Head of the Resilience Department at ZAKA announces launch of a national resilience center

"We don't only support survival, we cultivate healing resilience," said Vered Atzmon Meshulam at the recent conference

 Head of the Resilience Department at ZAKA Vered Atzmon Meshulam: "We built a cutting-edge national system combining trauma-informed therapy, Jewish spiritual tools, and community-based healing." (photo credit:  Marc Israel Sellem)
Head of the Resilience Department at ZAKA Vered Atzmon Meshulam: "We built a cutting-edge national system combining trauma-informed therapy, Jewish spiritual tools, and community-based healing."
(photo credit: Marc Israel Sellem)

Head of the Resilience Department at ZAKA, Vered Atzmon Meshulam, delivered a powerful testimony at the Jerusalem Post Annual Conference, recounting her experiences in the aftermath of the October 7 Hamas attacks and the healing mission that emerged in their wake.

“On the midnight of October 8, I volunteered at the Shura base,” Atzmon Meshulam recalled. “I stood beside parents, siblings, and children, facing what no human heart should ever have carried… bodies tortured and seen with unimaginable cruelty.”

Atzmon Meshulam, a medical psychologist with over 20 years of experience in end-of-life care, stated that nothing prepared her for the scale of suffering she and her fellow volunteers witnessed. “These were not just murders,” she said. “They were acts of deep inhumanity… In that silence, something inside me broke, and something else awakened.”

With the support of ZAKA’s leadership, she co-founded the organization’s Resilience Division with Oz Avizov to aid in the emotional and spiritual recovery of first responders. “This has become our shared life mission,” she said, emphasizing that ZAKA, often known for honoring the dead, is “a guardian of life.”

The Resilience Division operates trauma-processing circles not only for volunteers but also for their families. “We built a cutting-edge national system combining trauma-informed therapy, Jewish spiritual tools, and community-based healing,” she said.

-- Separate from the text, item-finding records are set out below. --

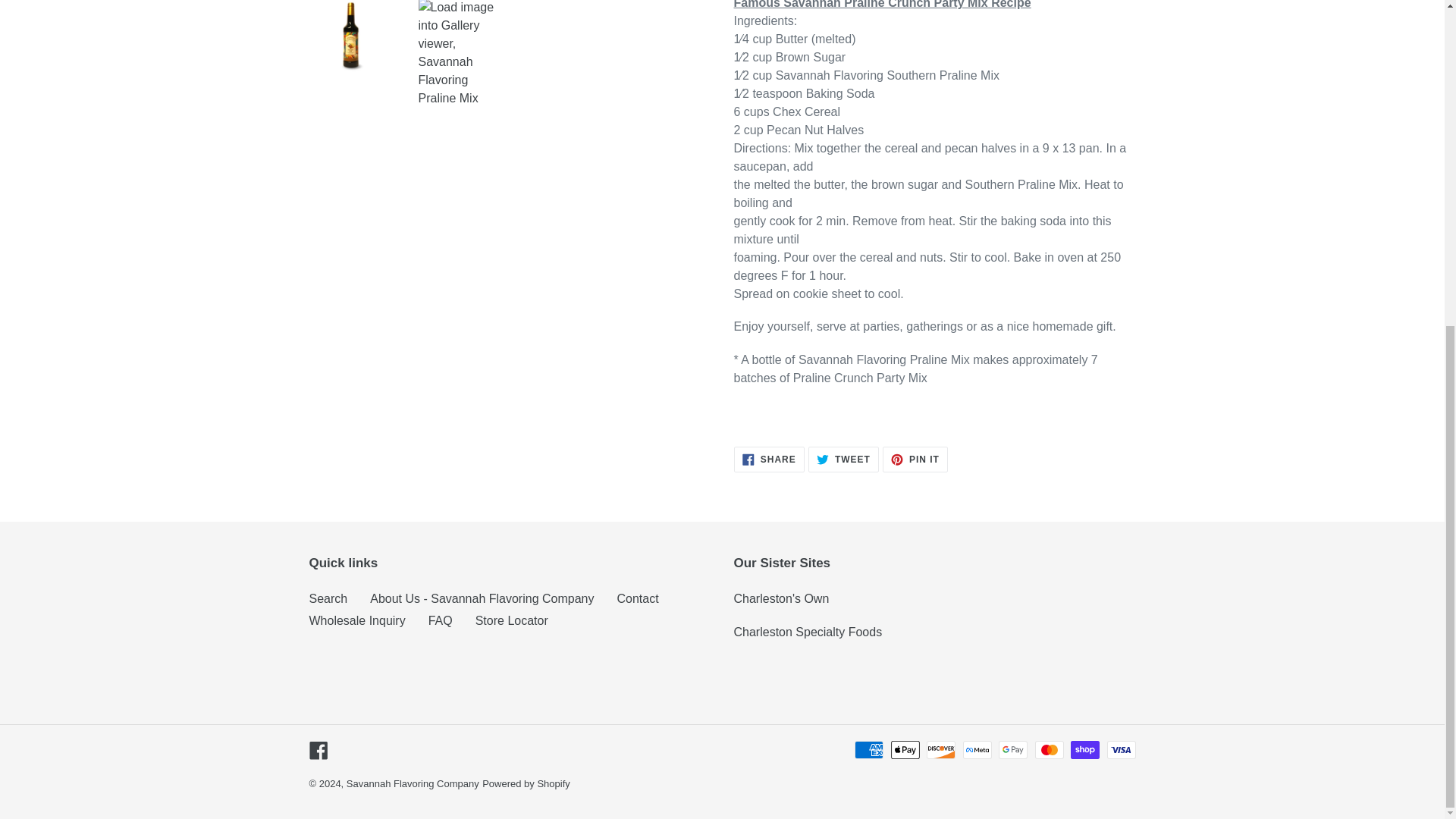
About Us - Savannah Flavoring Company (481, 598)
Store Locator (512, 620)
Savannah Flavoring Company (843, 459)
Wholesale Inquiry (412, 783)
Charleston's Own (357, 620)
Facebook (781, 598)
FAQ (318, 749)
Contact (769, 459)
Given the description of an element on the screen output the (x, y) to click on. 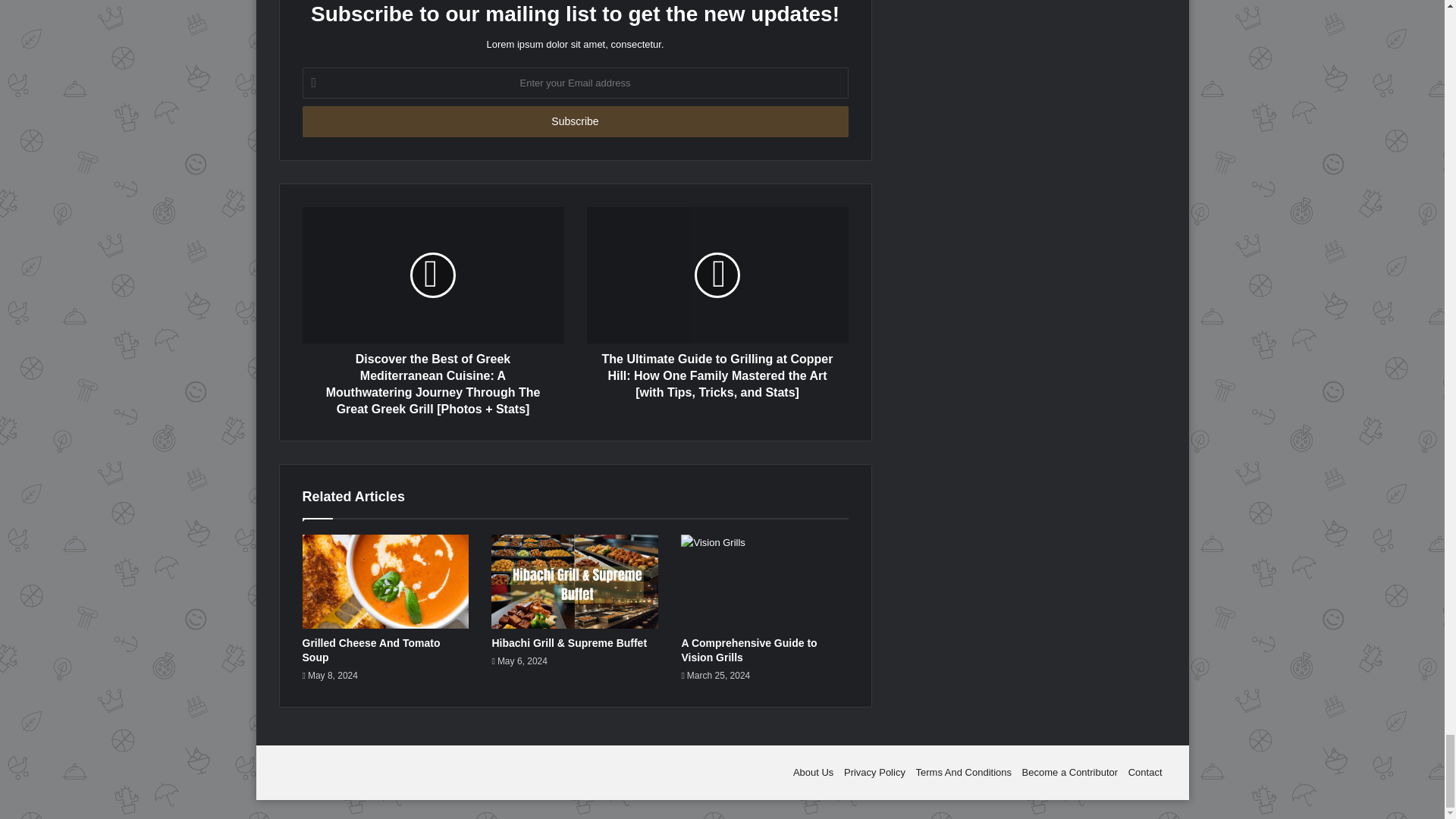
Subscribe (574, 121)
A Comprehensive Guide to Vision Grills 4 (764, 581)
Grilled Cheese And Tomato Soup 2 (384, 581)
Given the description of an element on the screen output the (x, y) to click on. 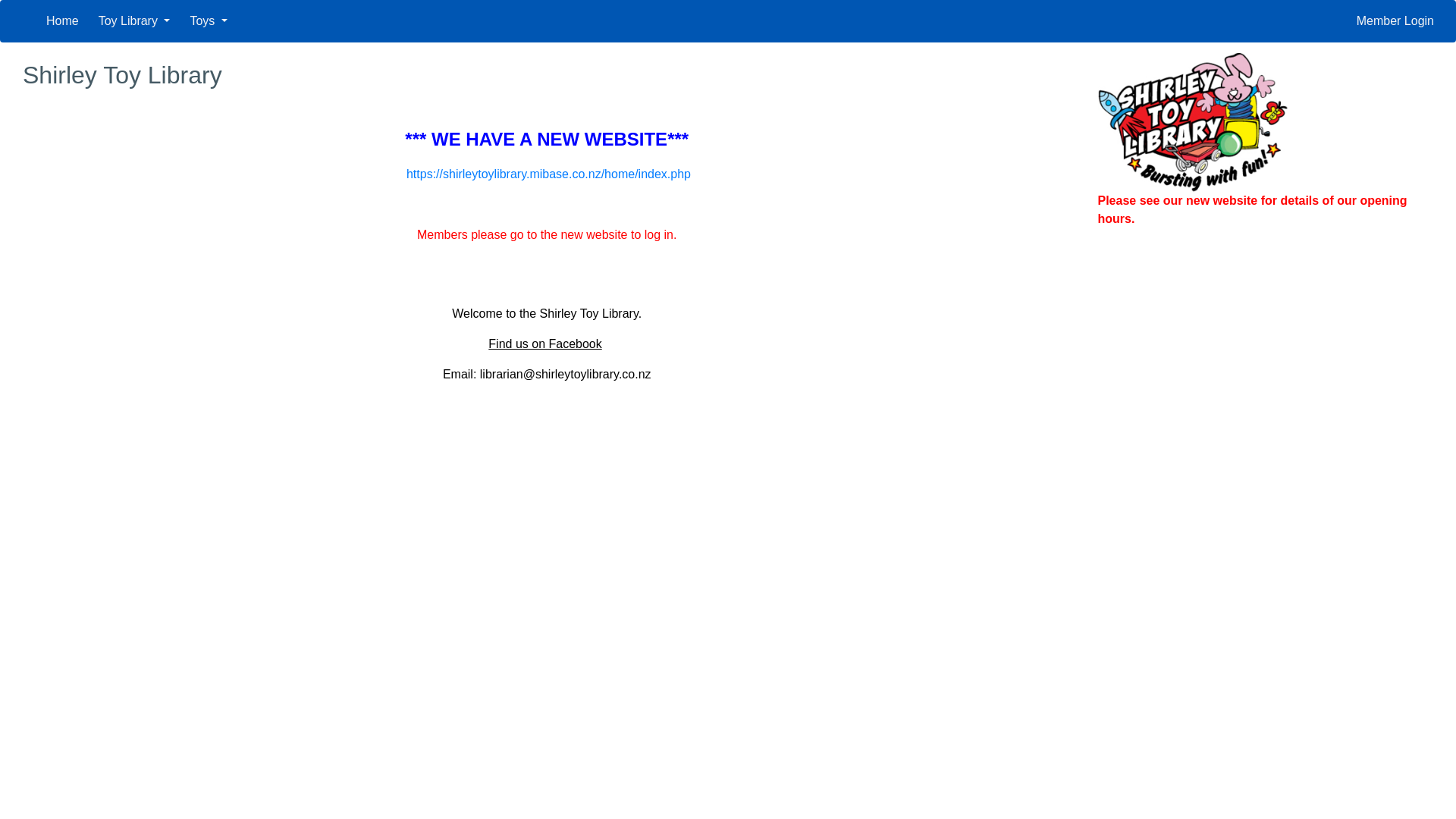
Home Element type: text (62, 21)
Find us on Facebook Element type: text (544, 343)
Member Login Element type: text (1395, 21)
librarian@shirleytoylibrary.co.nz Element type: text (565, 373)
Toy Library Element type: text (134, 21)
https://shirleytoylibrary.mibase.co.nz/home/index.php Element type: text (548, 173)
Toys Element type: text (207, 21)
Given the description of an element on the screen output the (x, y) to click on. 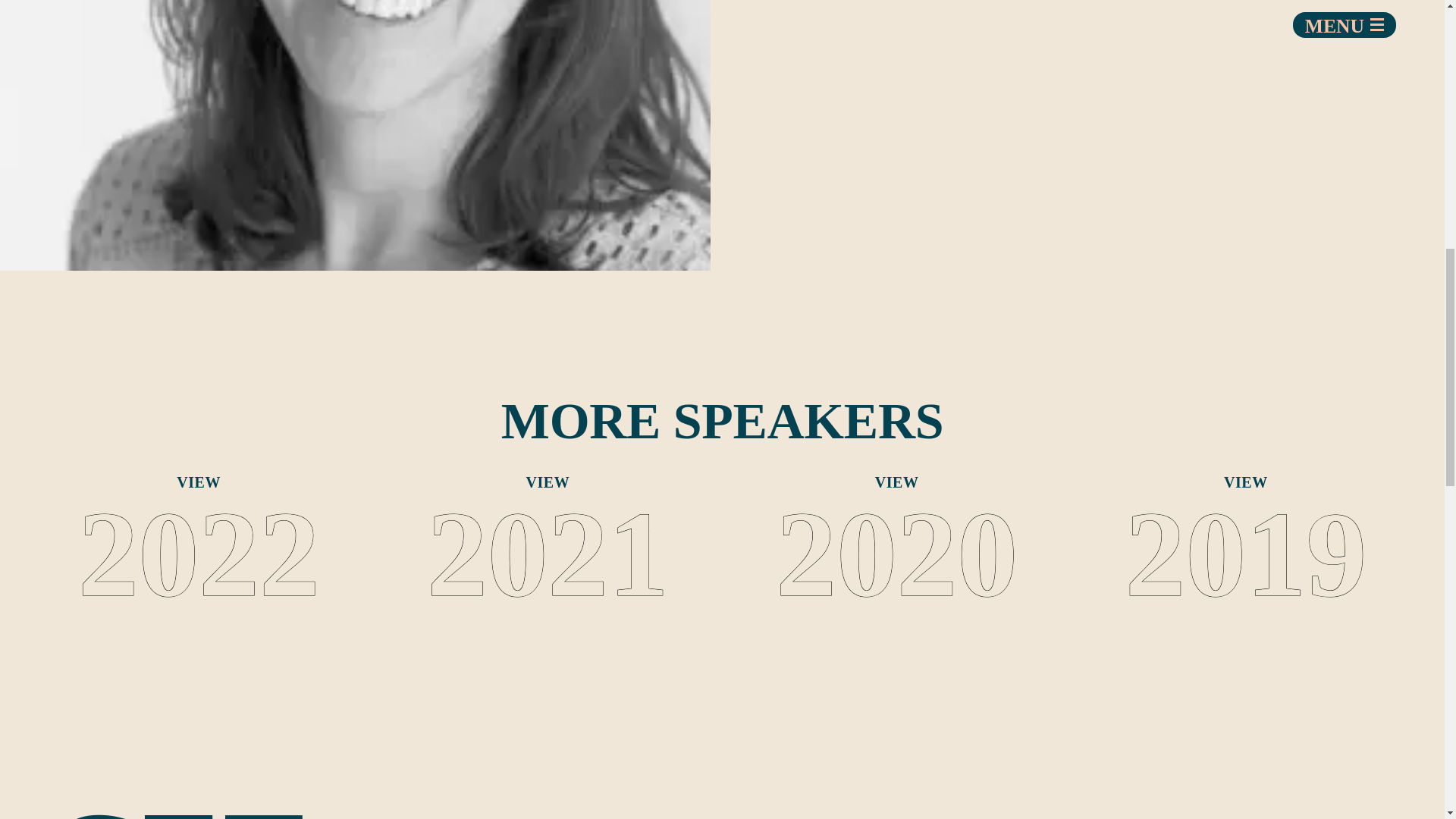
2019 (1246, 553)
2021 (547, 553)
2020 (896, 553)
2022 (199, 553)
Given the description of an element on the screen output the (x, y) to click on. 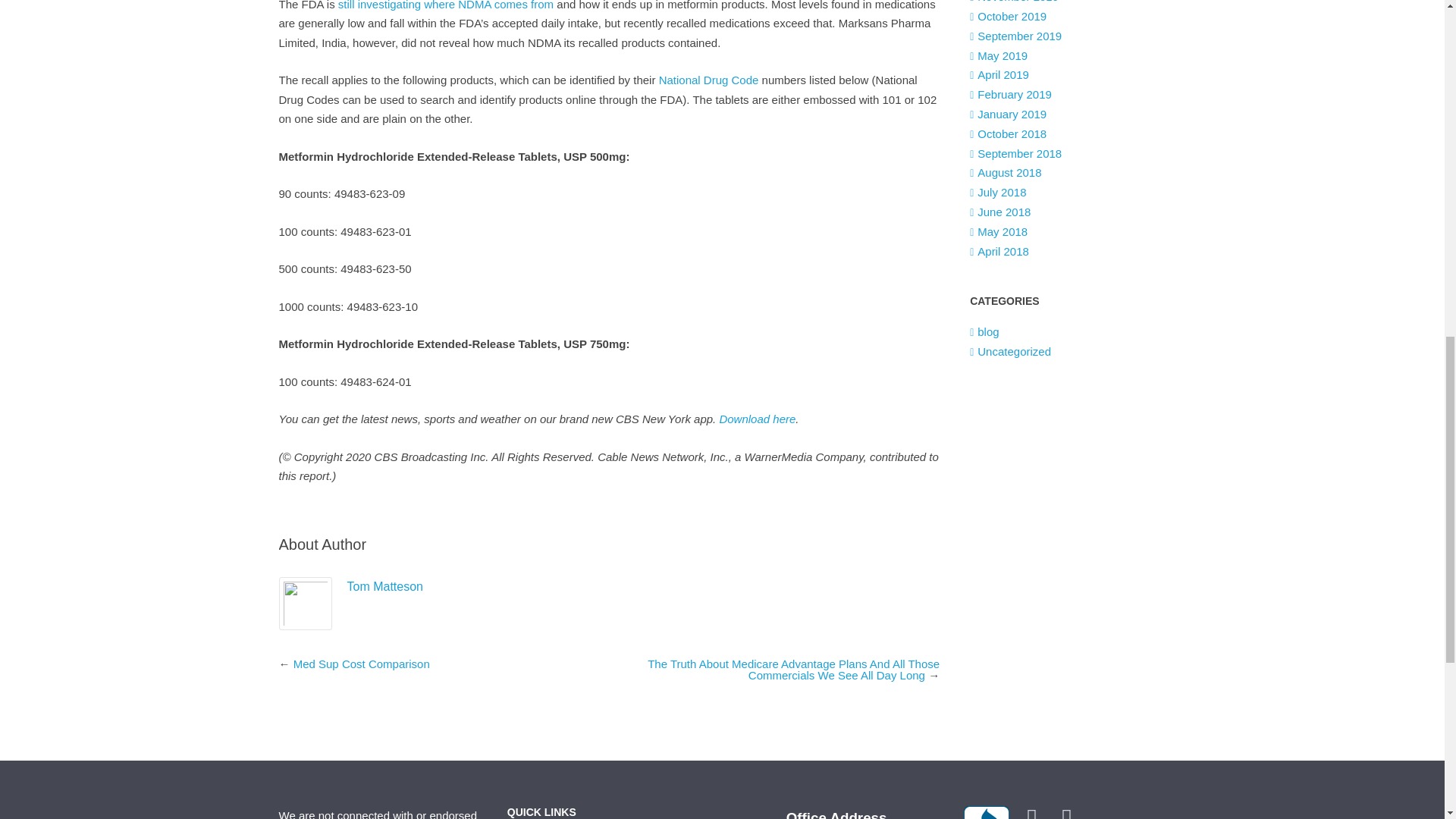
still investigating where NDMA comes from (445, 4)
Tom Matteson (385, 585)
Download here (756, 418)
National Drug Code (708, 79)
Posts by Tom Matteson (385, 585)
Med Sup Cost Comparison (361, 662)
Given the description of an element on the screen output the (x, y) to click on. 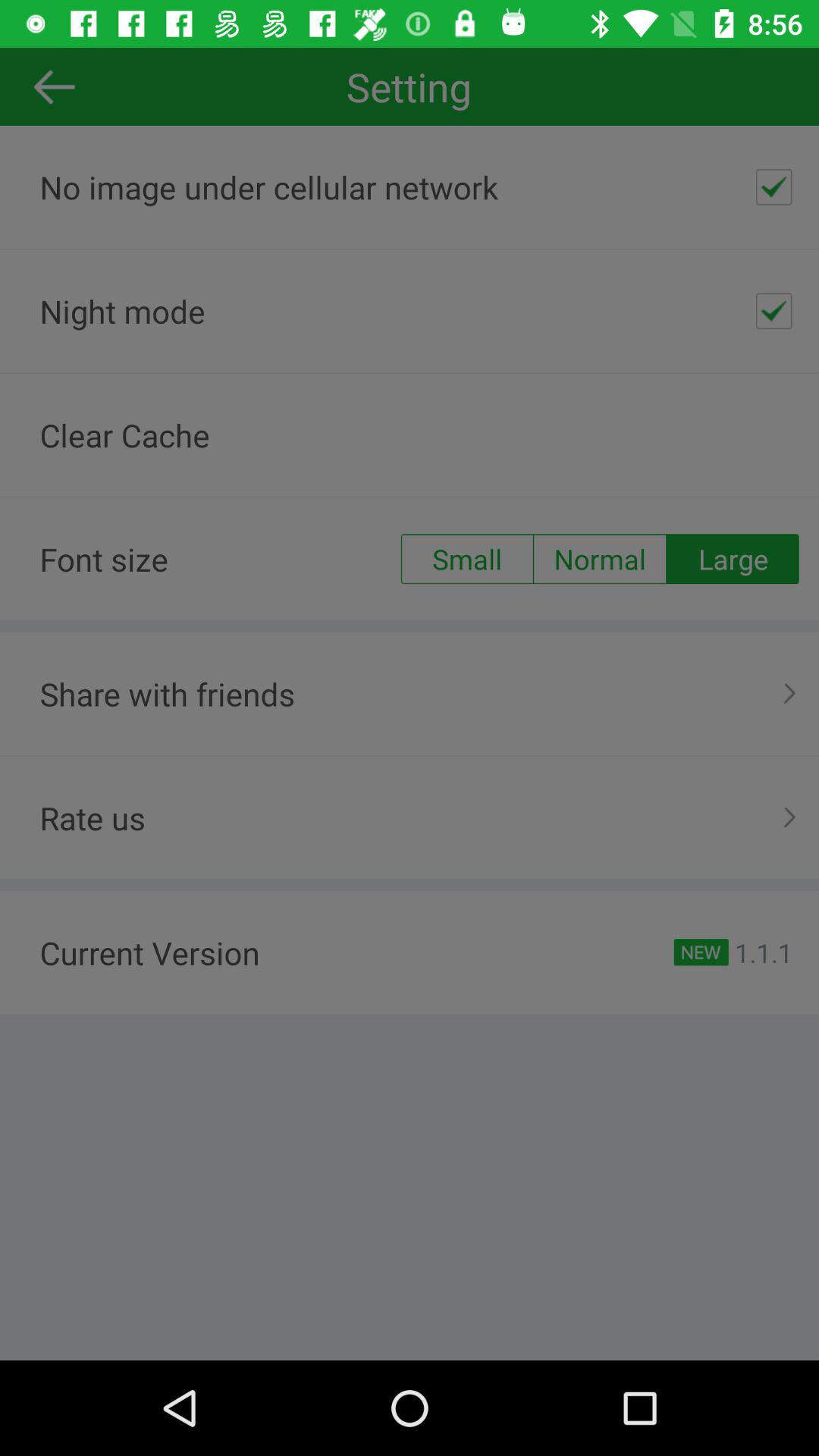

She announced the next step in this mission: creating the ZAKA National Resilience Center, “a true home for recovery, renewal, and sacred strength.” The initiative, she said, is driven by a philosophy of “healing resilience; resilience that grows not despite the pain, but through it.”

Atzmon Meshulam paid tribute to her grandmother Aharon Meshulam, a Holocaust survivor, whose “quiet resilience and unwavering Jewish spirit” inspire her daily. “We will continue, because we must,” she said. “We owe it to our brothers and sisters who were murdered, that their deaths will not be in vain.” She concluded with a call to action: “Unity is our strength. Evil will never defeat our spirit.”